So think about it, what can you do to make this different? Question EVERYTHING. Why are the good people so beautiful? Why must they be beautiful? Can't ugly people be good, too? And why are the bad people ugly? Do they have to be ugly? Can't the gorgeous people be bad, too? Why is there such a black and white divide?

Why is the protagonist needed? Why is she special? Why is she the only one who can see them? Why do they need her of everyone else? Why is she the only one special enough to have seen the gate twice? What if she doesn't succeed? What if she isn't strong enough, smart enough? Why can't the plot follow her failure?

What if the beautiful "good" people lied to the humans and told them that the ugly people were "bad" just to extend their own agenda? What if the nightmares aren't actually bad but warnings? What if the good dreams are there to lull people into a sense of complacency so the Estels can attack?

You need to think about plot as not a linear A-to-B, Beginning-to-Middle-to-End, but more as a spiderweb. Like in an RP where you have the overarching plot, you also have a lot of little side plots that scatter out, before drawing back to the main one. These are caused by character conflicts, characters going their own way, rather than with the group. What if some join the Demarians? What if some join the Estels and realise things aren't all they're supposed to be?

These are all things you have to think about and brainstorm.

Now, characters. Again, I'm going to be very blunt here. Your characters are very bad Mary Sues. They are all cut from the dame mold, all beautiful, kind, sweet, ditzy people - the worst kind of characters to read. They have no really deep flaws that make them human. They're 2D in a 3D world.

Let me use Cheeva (the novel Cheeva) as an example. Cheeva isn't beautiful. Her face is horrible scared, she permanently sneers, and looks old before her time.
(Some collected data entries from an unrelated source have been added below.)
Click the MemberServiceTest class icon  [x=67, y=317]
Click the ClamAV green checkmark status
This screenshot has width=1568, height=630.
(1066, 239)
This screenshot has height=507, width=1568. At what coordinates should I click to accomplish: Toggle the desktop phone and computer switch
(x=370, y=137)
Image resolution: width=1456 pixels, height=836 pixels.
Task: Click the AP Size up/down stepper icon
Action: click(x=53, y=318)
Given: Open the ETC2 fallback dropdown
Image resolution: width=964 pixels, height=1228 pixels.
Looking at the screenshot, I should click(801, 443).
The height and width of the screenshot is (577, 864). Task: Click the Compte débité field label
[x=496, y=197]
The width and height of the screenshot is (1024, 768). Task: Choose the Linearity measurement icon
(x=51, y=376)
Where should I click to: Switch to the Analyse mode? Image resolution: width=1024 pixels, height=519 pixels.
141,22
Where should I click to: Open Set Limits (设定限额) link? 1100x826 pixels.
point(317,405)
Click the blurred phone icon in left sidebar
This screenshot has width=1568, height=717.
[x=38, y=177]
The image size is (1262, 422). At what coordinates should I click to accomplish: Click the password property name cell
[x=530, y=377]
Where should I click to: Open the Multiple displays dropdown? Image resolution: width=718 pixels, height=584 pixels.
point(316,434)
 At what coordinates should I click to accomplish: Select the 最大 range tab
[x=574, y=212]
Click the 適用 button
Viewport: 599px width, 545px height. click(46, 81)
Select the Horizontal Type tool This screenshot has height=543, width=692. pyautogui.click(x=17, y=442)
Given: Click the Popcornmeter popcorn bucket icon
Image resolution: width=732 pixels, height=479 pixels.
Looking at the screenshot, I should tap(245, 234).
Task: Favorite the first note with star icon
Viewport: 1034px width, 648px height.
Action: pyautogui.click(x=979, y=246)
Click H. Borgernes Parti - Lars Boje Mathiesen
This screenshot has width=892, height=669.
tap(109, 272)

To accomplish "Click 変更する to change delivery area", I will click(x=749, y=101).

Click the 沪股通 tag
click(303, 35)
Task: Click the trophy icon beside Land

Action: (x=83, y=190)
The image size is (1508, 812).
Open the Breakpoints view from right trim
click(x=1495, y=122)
She is a hateful person, who has no qualms killing people (though she draws her own moral line at children), she is manipulating, sharp-tongued, cold hearted and aloof. And, yet, this is balanced out by a weirdly maternal side, that is very protective of anyone she deems as family. In the novel, this creates an internal conflict for her as often she is manipulating those she loves, to do truly horrific acts of violence. She is not your typical character, but she is a "real" one. She has real fears, real flaws, real joys and loves and failings.

When making a character, don't make them how you would want to be seen. Don't try to make them perfect. There's just no fun in someone who is completely perfect, the best at everything, the strongest, the bravest, and the most beautiful. What is fun is making a character the reader can identify with. One who they can see fail and grow from their failures, who has fears like they do, who has triumphs like they do. People want a character to hold onto and watch grow, and they can feel, in some way, emulates their own struggles. They can't do that with something that's porcelain perfect and completely unobtainable in real life.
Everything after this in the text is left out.